Reproduce the entries below, swapping "Where should I click to:" for "Where do I click to:" and leaving everything else as it is.

# Start of Materials provided

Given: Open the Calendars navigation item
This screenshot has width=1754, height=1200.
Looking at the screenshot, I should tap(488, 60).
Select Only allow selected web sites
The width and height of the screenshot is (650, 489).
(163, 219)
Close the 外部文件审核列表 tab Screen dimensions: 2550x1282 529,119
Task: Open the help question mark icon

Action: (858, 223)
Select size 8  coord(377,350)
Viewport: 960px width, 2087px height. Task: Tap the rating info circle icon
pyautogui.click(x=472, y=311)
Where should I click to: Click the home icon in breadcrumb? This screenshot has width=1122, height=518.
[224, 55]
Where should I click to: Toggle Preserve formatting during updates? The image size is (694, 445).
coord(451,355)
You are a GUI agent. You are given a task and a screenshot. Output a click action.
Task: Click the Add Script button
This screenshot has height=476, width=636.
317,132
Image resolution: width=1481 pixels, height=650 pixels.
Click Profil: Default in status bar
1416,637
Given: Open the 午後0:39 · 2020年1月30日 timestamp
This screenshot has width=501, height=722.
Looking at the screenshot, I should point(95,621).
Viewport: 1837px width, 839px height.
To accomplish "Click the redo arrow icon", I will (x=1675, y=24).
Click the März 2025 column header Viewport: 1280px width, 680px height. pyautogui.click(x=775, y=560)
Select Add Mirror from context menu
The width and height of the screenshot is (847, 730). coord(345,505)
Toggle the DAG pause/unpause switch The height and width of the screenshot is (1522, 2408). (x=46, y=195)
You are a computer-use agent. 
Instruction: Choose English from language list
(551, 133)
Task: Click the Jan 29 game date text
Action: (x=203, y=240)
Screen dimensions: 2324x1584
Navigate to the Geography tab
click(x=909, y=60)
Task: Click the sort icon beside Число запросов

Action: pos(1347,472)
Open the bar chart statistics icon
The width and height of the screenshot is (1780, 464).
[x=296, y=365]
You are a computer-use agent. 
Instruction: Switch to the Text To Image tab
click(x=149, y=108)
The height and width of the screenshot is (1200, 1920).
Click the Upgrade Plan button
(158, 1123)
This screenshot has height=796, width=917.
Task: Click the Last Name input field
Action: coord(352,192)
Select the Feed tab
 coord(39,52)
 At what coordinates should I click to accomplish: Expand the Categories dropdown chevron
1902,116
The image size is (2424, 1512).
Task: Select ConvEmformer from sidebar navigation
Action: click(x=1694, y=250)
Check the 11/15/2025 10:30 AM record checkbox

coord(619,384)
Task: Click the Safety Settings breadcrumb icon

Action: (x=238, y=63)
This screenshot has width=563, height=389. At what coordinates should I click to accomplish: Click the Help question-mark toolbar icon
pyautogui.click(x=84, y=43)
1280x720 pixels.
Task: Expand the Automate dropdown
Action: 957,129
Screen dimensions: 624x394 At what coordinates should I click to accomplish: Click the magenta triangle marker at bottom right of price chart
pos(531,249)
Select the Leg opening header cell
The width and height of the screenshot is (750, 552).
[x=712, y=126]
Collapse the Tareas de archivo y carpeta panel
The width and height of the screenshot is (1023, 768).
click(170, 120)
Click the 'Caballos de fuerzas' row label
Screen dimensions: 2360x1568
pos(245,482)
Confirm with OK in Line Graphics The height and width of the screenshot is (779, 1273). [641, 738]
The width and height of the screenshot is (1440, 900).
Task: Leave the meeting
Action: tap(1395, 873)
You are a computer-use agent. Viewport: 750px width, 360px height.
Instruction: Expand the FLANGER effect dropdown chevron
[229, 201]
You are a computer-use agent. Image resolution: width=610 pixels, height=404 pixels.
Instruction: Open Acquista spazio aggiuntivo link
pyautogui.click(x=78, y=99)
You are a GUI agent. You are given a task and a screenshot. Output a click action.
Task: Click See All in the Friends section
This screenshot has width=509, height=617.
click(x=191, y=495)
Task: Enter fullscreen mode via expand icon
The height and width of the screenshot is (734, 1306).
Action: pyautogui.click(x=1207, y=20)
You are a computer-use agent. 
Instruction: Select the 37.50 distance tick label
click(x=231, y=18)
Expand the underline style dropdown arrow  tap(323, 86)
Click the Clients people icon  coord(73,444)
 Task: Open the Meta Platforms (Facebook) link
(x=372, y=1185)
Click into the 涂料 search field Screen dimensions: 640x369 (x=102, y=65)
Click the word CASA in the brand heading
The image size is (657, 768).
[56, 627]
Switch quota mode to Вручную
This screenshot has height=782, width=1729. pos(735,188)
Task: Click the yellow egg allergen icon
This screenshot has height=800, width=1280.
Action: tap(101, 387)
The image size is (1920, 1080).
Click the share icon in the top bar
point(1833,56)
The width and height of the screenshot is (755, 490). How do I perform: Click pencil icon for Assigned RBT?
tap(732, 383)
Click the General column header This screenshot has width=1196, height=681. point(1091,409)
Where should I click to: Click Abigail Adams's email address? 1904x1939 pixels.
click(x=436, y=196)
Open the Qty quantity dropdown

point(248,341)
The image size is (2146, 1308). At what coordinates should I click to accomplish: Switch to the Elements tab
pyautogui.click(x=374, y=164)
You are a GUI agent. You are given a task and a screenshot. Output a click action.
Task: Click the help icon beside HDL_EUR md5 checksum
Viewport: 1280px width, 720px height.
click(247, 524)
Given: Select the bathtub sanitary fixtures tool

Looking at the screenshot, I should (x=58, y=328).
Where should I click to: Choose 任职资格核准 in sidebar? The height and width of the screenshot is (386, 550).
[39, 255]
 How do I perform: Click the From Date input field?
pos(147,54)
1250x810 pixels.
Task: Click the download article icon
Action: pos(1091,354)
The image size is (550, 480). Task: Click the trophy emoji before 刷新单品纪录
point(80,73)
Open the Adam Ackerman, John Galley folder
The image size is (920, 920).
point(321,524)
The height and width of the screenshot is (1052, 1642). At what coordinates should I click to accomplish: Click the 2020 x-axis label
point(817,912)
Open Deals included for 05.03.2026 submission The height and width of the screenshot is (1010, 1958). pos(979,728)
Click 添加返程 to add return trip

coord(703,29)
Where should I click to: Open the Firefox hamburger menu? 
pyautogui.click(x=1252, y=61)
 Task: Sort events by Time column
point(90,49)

# End of Materials provided

Response:
Given: Open the Calendars navigation item
This screenshot has width=1754, height=1200.
Looking at the screenshot, I should tap(488, 60).
Select Only allow selected web sites
The width and height of the screenshot is (650, 489).
(163, 219)
Close the 外部文件审核列表 tab Screen dimensions: 2550x1282 529,119
Task: Open the help question mark icon

Action: (858, 223)
Select size 8  coord(377,350)
Viewport: 960px width, 2087px height. Task: Tap the rating info circle icon
pyautogui.click(x=472, y=311)
Where do I click to: Click the home icon in breadcrumb? This screenshot has width=1122, height=518.
[224, 55]
Where do I click to: Toggle Preserve formatting during updates? The image size is (694, 445).
coord(451,355)
You are a GUI agent. You are given a task and a screenshot. Output a click action.
Task: Click the Add Script button
This screenshot has height=476, width=636.
317,132
Image resolution: width=1481 pixels, height=650 pixels.
Click Profil: Default in status bar
1416,637
Given: Open the 午後0:39 · 2020年1月30日 timestamp
This screenshot has width=501, height=722.
Looking at the screenshot, I should point(95,621).
Viewport: 1837px width, 839px height.
To accomplish "Click the redo arrow icon", I will (x=1675, y=24).
Click the März 2025 column header Viewport: 1280px width, 680px height. pyautogui.click(x=775, y=560)
Select Add Mirror from context menu
The width and height of the screenshot is (847, 730). coord(345,505)
Toggle the DAG pause/unpause switch The height and width of the screenshot is (1522, 2408). (x=46, y=195)
You are a computer-use agent. 
Instruction: Choose English from language list
(551, 133)
Task: Click the Jan 29 game date text
Action: (x=203, y=240)
Screen dimensions: 2324x1584
Navigate to the Geography tab
click(x=909, y=60)
Task: Click the sort icon beside Число запросов

Action: pos(1347,472)
Open the bar chart statistics icon
The width and height of the screenshot is (1780, 464).
[x=296, y=365]
You are a computer-use agent. 
Instruction: Switch to the Text To Image tab
click(x=149, y=108)
The height and width of the screenshot is (1200, 1920).
Click the Upgrade Plan button
(158, 1123)
This screenshot has height=796, width=917.
Task: Click the Last Name input field
Action: coord(352,192)
Select the Feed tab
 coord(39,52)
 At what coordinates should I click to accomplish: Expand the Categories dropdown chevron
1902,116
The image size is (2424, 1512).
Task: Select ConvEmformer from sidebar navigation
Action: click(x=1694, y=250)
Check the 11/15/2025 10:30 AM record checkbox

coord(619,384)
Task: Click the Safety Settings breadcrumb icon

Action: (x=238, y=63)
This screenshot has width=563, height=389. At what coordinates should I click to accomplish: Click the Help question-mark toolbar icon
pyautogui.click(x=84, y=43)
1280x720 pixels.
Task: Expand the Automate dropdown
Action: 957,129
Screen dimensions: 624x394 At what coordinates should I click to accomplish: Click the magenta triangle marker at bottom right of price chart
pos(531,249)
Select the Leg opening header cell
The width and height of the screenshot is (750, 552).
[x=712, y=126]
Collapse the Tareas de archivo y carpeta panel
The width and height of the screenshot is (1023, 768).
click(170, 120)
Click the 'Caballos de fuerzas' row label
Screen dimensions: 2360x1568
pos(245,482)
Confirm with OK in Line Graphics The height and width of the screenshot is (779, 1273). [641, 738]
The width and height of the screenshot is (1440, 900).
Task: Leave the meeting
Action: tap(1395, 873)
You are a computer-use agent. Viewport: 750px width, 360px height.
Instruction: Expand the FLANGER effect dropdown chevron
[229, 201]
You are a computer-use agent. Image resolution: width=610 pixels, height=404 pixels.
Instruction: Open Acquista spazio aggiuntivo link
pyautogui.click(x=78, y=99)
You are a GUI agent. You are given a task and a screenshot. Output a click action.
Task: Click See All in the Friends section
This screenshot has width=509, height=617.
click(x=191, y=495)
Task: Enter fullscreen mode via expand icon
The height and width of the screenshot is (734, 1306).
Action: pyautogui.click(x=1207, y=20)
You are a computer-use agent. 
Instruction: Select the 37.50 distance tick label
click(x=231, y=18)
Expand the underline style dropdown arrow  tap(323, 86)
Click the Clients people icon  coord(73,444)
 Task: Open the Meta Platforms (Facebook) link
(x=372, y=1185)
Click into the 涂料 search field Screen dimensions: 640x369 (x=102, y=65)
Click the word CASA in the brand heading
The image size is (657, 768).
[56, 627]
Switch quota mode to Вручную
This screenshot has height=782, width=1729. pos(735,188)
Task: Click the yellow egg allergen icon
This screenshot has height=800, width=1280.
Action: tap(101, 387)
The image size is (1920, 1080).
Click the share icon in the top bar
point(1833,56)
The width and height of the screenshot is (755, 490). How do I perform: Click pencil icon for Assigned RBT?
tap(732, 383)
Click the General column header This screenshot has width=1196, height=681. point(1091,409)
Where do I click to: Click Abigail Adams's email address? 1904x1939 pixels.
click(x=436, y=196)
Open the Qty quantity dropdown

point(248,341)
The image size is (2146, 1308). At what coordinates should I click to accomplish: Switch to the Elements tab
pyautogui.click(x=374, y=164)
You are a GUI agent. You are given a task and a screenshot. Output a click action.
Task: Click the help icon beside HDL_EUR md5 checksum
Viewport: 1280px width, 720px height.
click(247, 524)
Given: Select the bathtub sanitary fixtures tool

Looking at the screenshot, I should (x=58, y=328).
Where do I click to: Choose 任职资格核准 in sidebar? The height and width of the screenshot is (386, 550).
[39, 255]
 How do I perform: Click the From Date input field?
pos(147,54)
1250x810 pixels.
Task: Click the download article icon
Action: pos(1091,354)
The image size is (550, 480). Task: Click the trophy emoji before 刷新单品纪录
point(80,73)
Open the Adam Ackerman, John Galley folder
The image size is (920, 920).
point(321,524)
The height and width of the screenshot is (1052, 1642). At what coordinates should I click to accomplish: Click the 2020 x-axis label
point(817,912)
Open Deals included for 05.03.2026 submission The height and width of the screenshot is (1010, 1958). pos(979,728)
Click 添加返程 to add return trip

coord(703,29)
Where do I click to: Open the Firefox hamburger menu? 
pyautogui.click(x=1252, y=61)
 Task: Sort events by Time column
point(90,49)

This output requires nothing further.